The eyes of Ivan widened with sudden fear. To have this and to lose it!—now, if ever, he must speak! "Oh no," he cried, earnestly; "no, no, madam!"
Reassured, she smiled at him, and as she did so something in her look, in the atmosphere, in the moment, opened the boy's closed heart. He drew a long breath and smiled back at her—a shy, hesitant, unaccustomed smile, but one very charming on his serious little face. Miss Clarkson's heart leaped in sudden triumph. It was his first smile, and it was for her.
"I like it here," he said. "I like it very much, madam."
Miss Clarkson had moments of wisdom.
"Then you shall stay, my boy," she said. "You shall stay as long as you wish.

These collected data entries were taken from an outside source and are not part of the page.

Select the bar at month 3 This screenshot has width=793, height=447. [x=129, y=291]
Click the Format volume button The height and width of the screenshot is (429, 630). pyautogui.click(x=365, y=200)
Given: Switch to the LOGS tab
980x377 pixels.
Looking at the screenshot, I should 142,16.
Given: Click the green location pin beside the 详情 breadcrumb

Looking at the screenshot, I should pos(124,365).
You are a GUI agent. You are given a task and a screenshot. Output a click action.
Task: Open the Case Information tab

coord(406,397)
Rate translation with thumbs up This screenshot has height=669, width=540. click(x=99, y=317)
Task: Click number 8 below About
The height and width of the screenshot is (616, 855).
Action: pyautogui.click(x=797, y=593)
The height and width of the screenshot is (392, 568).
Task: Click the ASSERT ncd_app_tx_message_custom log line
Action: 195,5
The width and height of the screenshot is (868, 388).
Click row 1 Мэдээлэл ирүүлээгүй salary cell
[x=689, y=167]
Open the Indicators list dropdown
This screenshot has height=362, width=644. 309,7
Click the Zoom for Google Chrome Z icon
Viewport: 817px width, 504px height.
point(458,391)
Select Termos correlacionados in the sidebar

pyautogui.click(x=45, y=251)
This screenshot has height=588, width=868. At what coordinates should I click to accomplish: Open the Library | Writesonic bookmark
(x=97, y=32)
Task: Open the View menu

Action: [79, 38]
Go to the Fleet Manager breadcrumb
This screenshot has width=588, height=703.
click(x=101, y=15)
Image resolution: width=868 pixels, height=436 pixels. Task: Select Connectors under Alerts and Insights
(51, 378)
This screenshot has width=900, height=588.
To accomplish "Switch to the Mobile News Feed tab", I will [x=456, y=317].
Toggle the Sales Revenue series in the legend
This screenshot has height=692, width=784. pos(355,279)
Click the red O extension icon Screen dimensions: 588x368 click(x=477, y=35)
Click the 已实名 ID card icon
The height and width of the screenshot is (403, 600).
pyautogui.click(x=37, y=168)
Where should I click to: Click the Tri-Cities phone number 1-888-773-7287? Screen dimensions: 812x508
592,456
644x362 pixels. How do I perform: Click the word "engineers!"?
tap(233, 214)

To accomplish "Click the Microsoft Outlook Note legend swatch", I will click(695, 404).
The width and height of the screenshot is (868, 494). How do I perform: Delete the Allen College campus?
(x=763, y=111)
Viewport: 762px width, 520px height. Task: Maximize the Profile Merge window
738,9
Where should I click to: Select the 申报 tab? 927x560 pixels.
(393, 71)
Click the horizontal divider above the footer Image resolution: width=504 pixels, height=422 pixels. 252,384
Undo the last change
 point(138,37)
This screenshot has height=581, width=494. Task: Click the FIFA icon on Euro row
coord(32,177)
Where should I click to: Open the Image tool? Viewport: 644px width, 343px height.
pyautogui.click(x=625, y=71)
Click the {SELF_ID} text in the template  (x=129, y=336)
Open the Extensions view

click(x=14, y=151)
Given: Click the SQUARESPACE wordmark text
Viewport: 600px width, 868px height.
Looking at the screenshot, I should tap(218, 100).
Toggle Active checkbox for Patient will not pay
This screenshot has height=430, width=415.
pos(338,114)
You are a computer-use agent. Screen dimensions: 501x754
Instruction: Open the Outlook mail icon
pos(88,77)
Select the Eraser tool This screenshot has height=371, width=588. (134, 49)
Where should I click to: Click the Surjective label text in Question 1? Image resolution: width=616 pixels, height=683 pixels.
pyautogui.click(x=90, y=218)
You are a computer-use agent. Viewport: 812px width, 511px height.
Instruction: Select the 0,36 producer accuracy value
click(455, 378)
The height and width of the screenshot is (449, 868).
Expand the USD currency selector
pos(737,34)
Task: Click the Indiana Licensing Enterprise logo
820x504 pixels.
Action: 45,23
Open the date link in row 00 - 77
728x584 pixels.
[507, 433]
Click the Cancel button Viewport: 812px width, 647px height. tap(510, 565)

But, remember, you must not be a sunbeam any more."
Ivan responded in one word—a simple, effective word, much used by his associates in response to pleasing announcements of holidays and vacations, but thus far a stranger on his lips. He threw back his head and straightened his shoulders.
"Hurray!" he cried, with deep fervor. This was enough for Augustus Adolphus and the fair Josephine. "Hurray!" they shrieked, in jubilant duet—"Hurray! Hurray!"